With the concept plan in hand, Crone said the task force begins to consider those ideas along with plans currently underway or in the pipeline. Those include some kind of reconfiguration of Mud Island River Park that Crone said is a priority for Strickland, pending state approval of the long-awaited restoration of the cobblestones at the river’s landing and plans for a second convention center hotel.
Here is a summary of some of the ideas in the concept plan:
Mud Island’s South End
The pedestrian bridge across the Wolf River Harbor, which has shown up regularly in past plans, could be at Beale Street Landing or on Union Avenue. With that access, the southern end of the park would become part of a more active harbor that includes the cobblestones as an activity center and a place for smaller boats to anchor, moving away from its primary use as parking.
Beale and Riverside
The key word here is “pop-up” as in a pop-up market area that could be in the parking area now at Beale and Wagner Place with a stepped or terraced way to walk onto Beale as it goes downhill toward the river. There is also a lot of pedestrian access envisioned here and making it more of an entrance to the riverfront.
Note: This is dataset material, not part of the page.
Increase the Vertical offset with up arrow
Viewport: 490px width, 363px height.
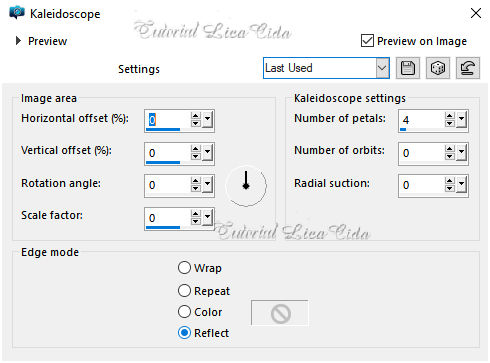(196, 149)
The concept here is a center of activity that highlights its place between the waters – Mississippi River and Wolf River Harbor. The dominant building in the park, which is now the river museum, could remain as an “education center.” Also, there were comments about using the monorail access and its pedestrian and bicycle walkway over the monorail as part of a riverfront circuit with a bridge on the south end of the island integral to making that a part of a circuit.
Tom Lee Park
Studio Gang heard several calls for a Ferris wheel or similar iconic structure in the park, but resisted it, at least in the rendering. The general idea could work depending on whether it leverages “what’s in the environment,” Biagi said. There could be a boardwalk by the river that allows access closer to the water with a terraced approach. And there is a pavilion in the concept.
The road would go on “a little bit of a diet,” Biagi said as she showed a rendering with a marketplace on the street’s hard surface that is one of several ways the drive could be put to use in ways that don’t use cars. She also talked about bike lanes in Tom Lee Park itself, a frequently mentioned suggestion by critics of the city’s conversion of Riverside’s southbound lanes to bicycle and pedestrian access-only during A C Wharton’s mayoral administration.
The concept plan focuses on levels closest to the river and set a tone that is very different from the higher-up Tom Lee Park. The concept plan suggests some more east-west pathways for riverside access.